▶ **DATA SUPPLIED**
┄┄┄┄┄┄

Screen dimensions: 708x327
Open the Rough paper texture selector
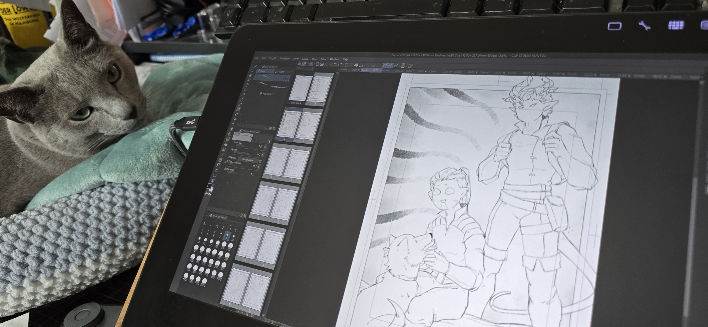(248, 160)
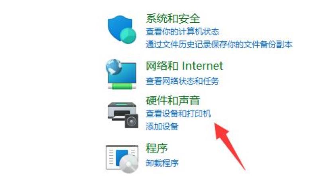Click the globe on the network icon
This screenshot has width=319, height=192.
tap(114, 67)
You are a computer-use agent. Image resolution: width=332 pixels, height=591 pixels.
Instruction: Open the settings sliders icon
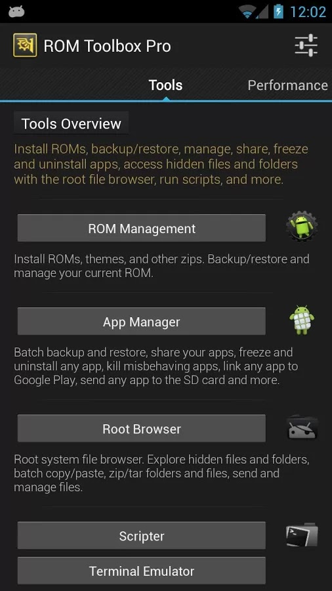click(x=306, y=45)
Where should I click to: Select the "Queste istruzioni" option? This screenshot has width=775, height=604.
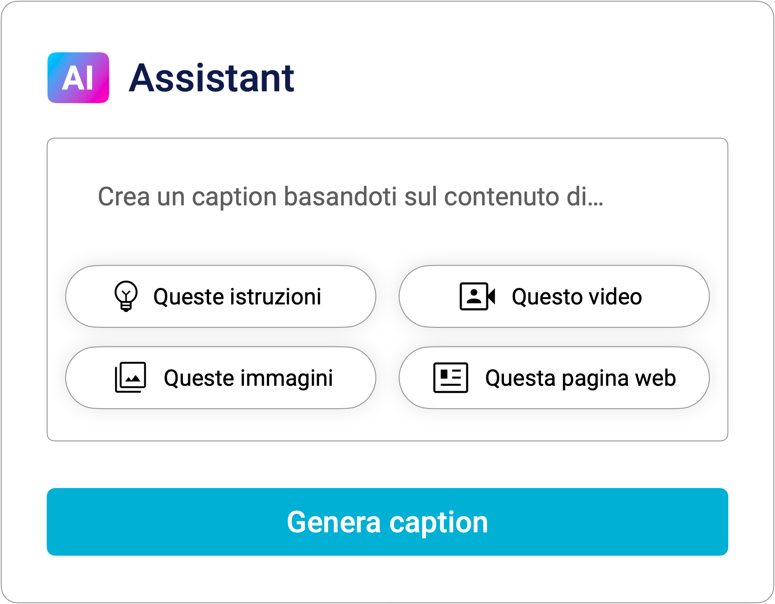point(237,297)
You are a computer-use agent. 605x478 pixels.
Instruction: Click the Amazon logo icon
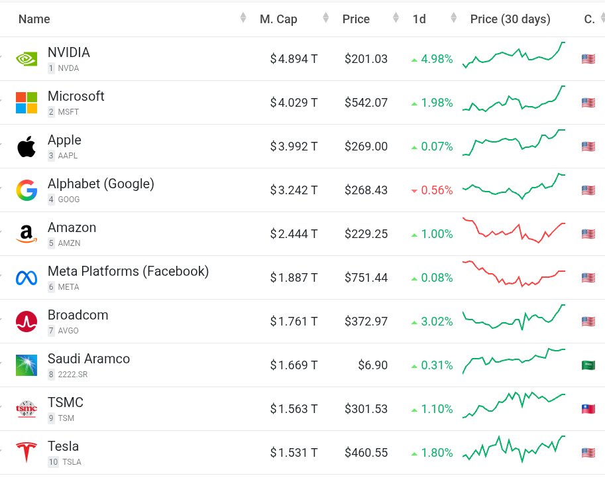point(27,234)
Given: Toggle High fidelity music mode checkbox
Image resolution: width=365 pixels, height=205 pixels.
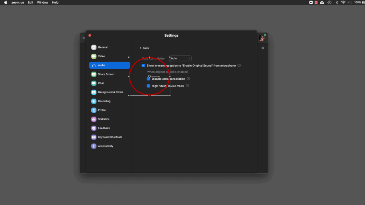Looking at the screenshot, I should pos(149,86).
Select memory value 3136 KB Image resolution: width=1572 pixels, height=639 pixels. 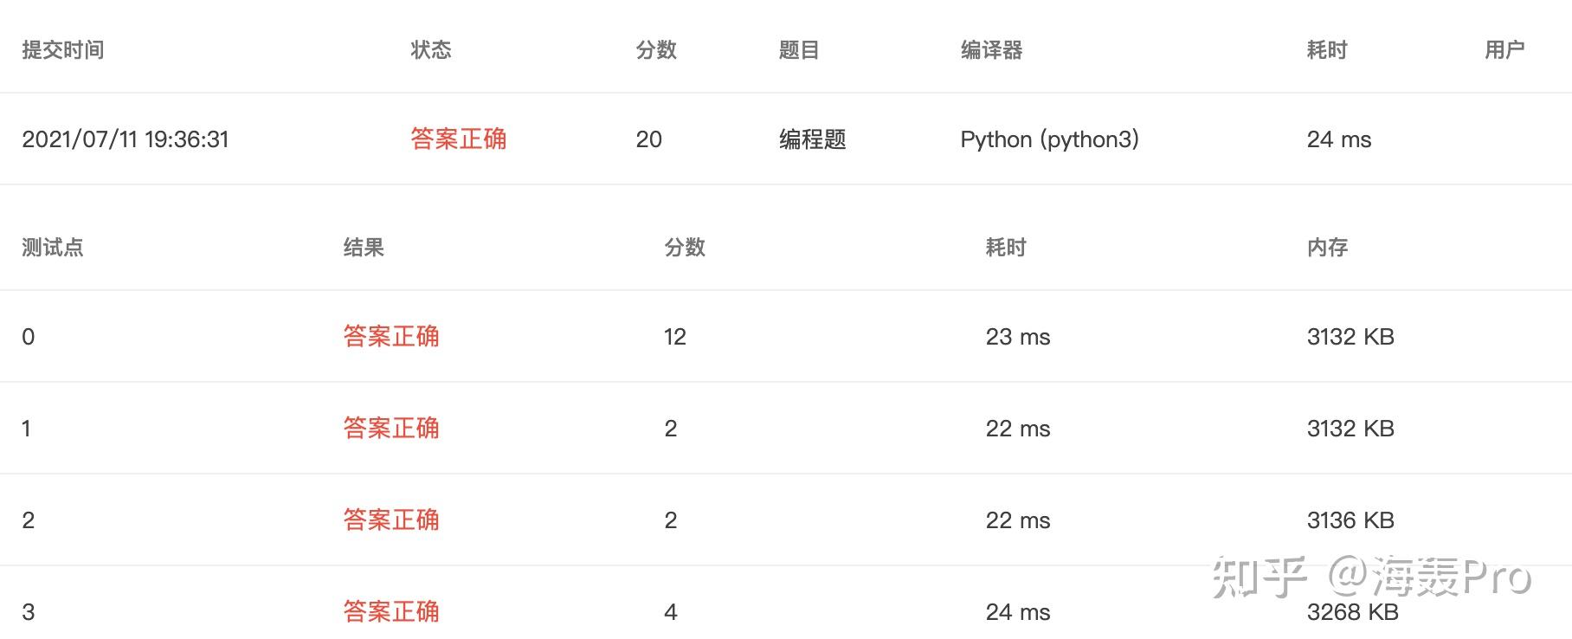pos(1350,520)

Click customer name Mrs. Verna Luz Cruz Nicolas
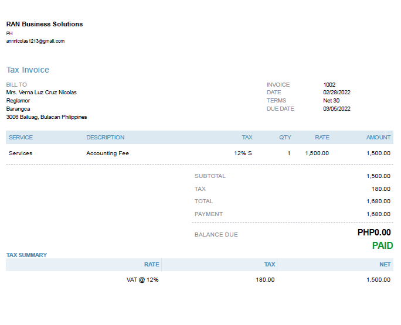click(x=41, y=93)
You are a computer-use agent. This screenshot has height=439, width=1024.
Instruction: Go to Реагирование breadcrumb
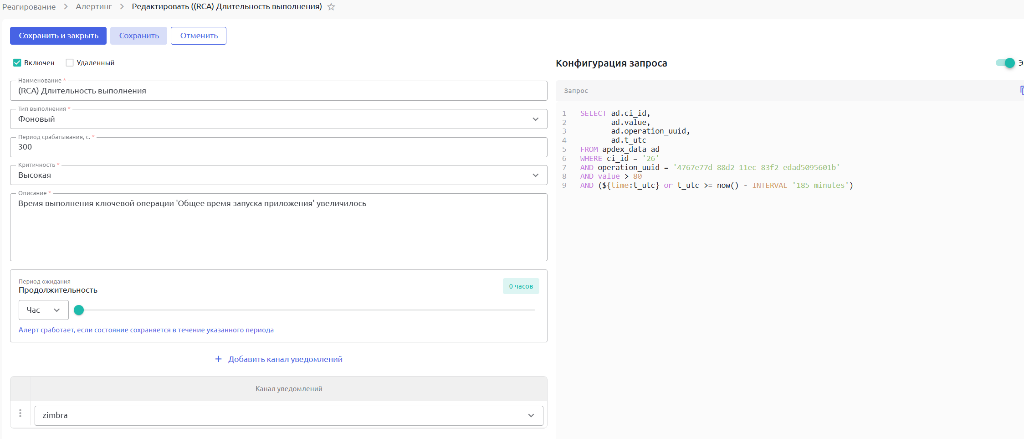(29, 7)
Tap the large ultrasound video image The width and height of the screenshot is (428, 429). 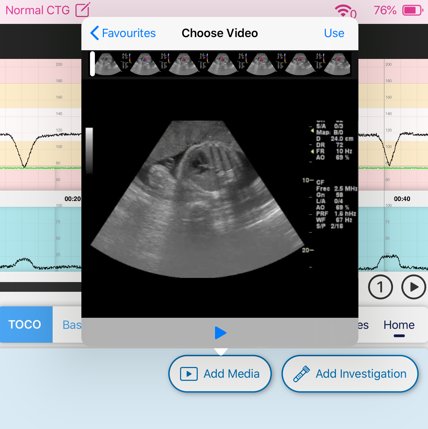pos(197,199)
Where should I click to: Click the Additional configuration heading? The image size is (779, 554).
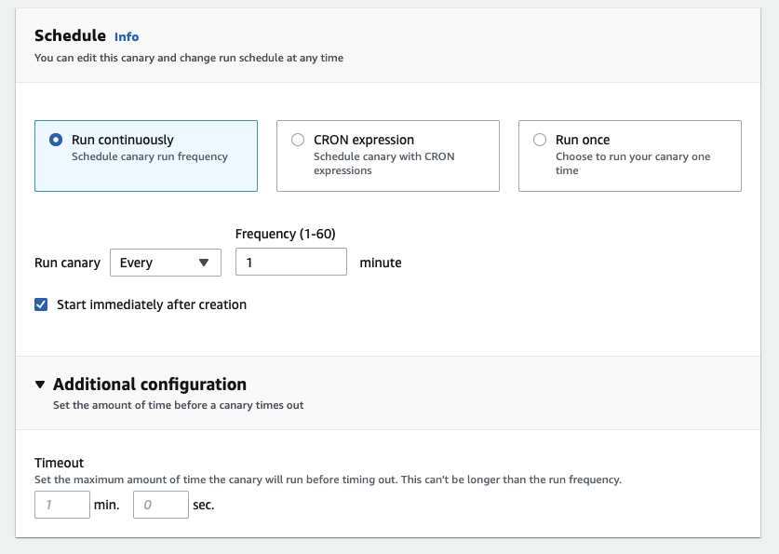150,384
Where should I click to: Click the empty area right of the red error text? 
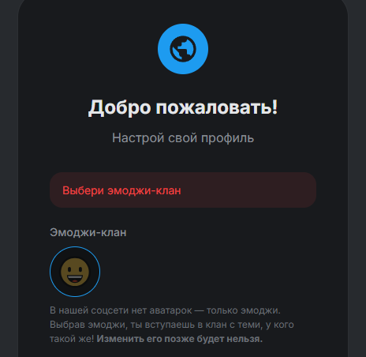247,190
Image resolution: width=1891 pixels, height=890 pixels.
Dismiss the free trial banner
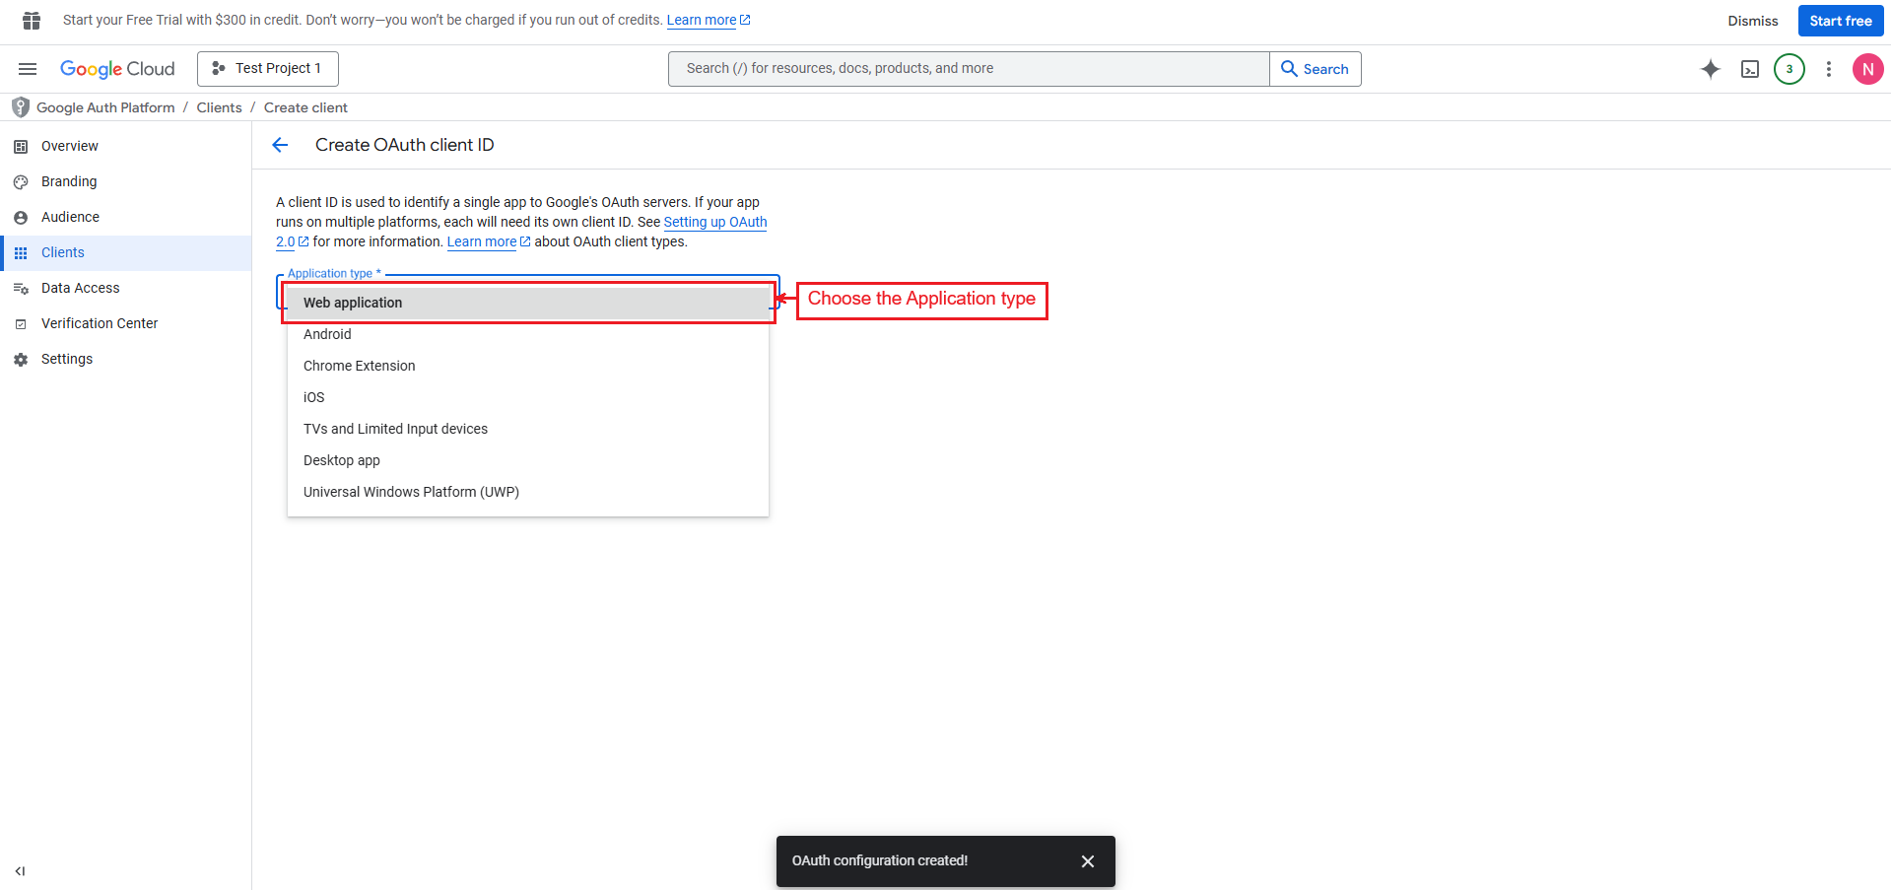click(1752, 21)
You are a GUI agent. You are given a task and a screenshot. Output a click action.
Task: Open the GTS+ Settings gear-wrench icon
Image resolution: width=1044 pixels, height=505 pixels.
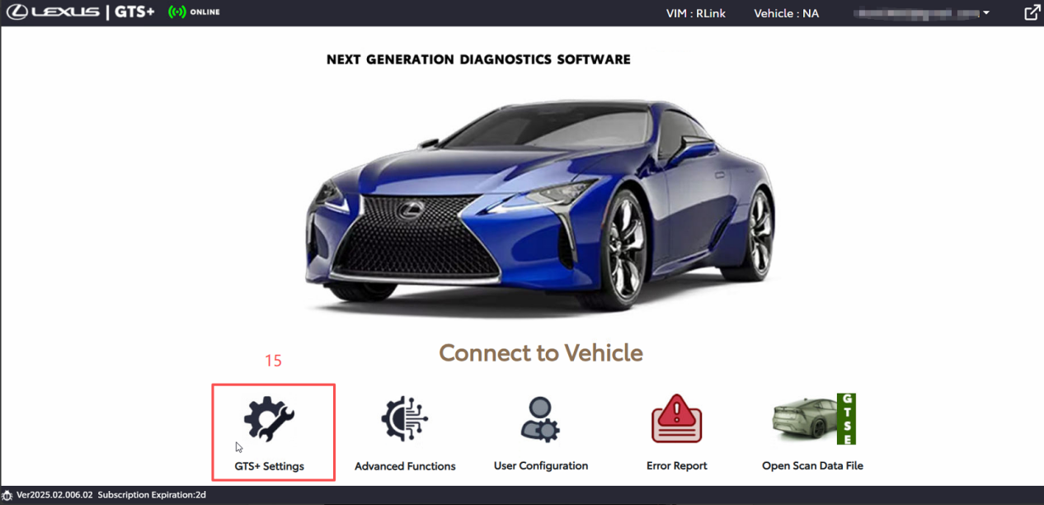270,418

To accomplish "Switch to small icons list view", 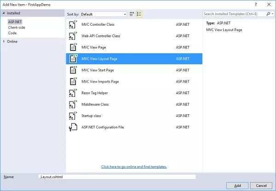I will point(139,14).
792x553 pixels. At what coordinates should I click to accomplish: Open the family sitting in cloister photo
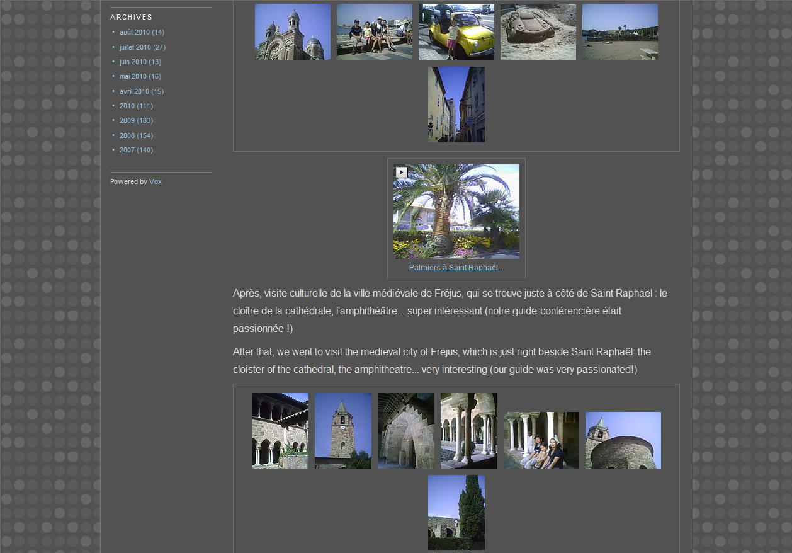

┄┄┄┄┄┄

▶ **AIM OF THE TASK**
Copy out the records above word for word, starting at the very beginning and ending with the line that contains "tap(114, 67)", both ends included. Leave out the pictures.

▶ **RESPONSE FOR THIS EXERCISE**
Screen dimensions: 708x327
Open the Rough paper texture selector
(248, 160)
Click the globe on the network icon
This screenshot has width=319, height=192.
tap(114, 67)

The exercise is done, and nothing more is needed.